[Stored data]

•••

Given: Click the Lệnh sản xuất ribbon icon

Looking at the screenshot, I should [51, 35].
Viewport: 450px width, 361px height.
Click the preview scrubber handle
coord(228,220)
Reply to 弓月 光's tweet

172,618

•••

◆ What you will do: Give again, exactly, every line from the one holding "Viewport: 450px width, 361px height." to the last line of the data.

◆ Task solution:
Viewport: 450px width, 361px height.
Click the preview scrubber handle
coord(228,220)
Reply to 弓月 光's tweet

172,618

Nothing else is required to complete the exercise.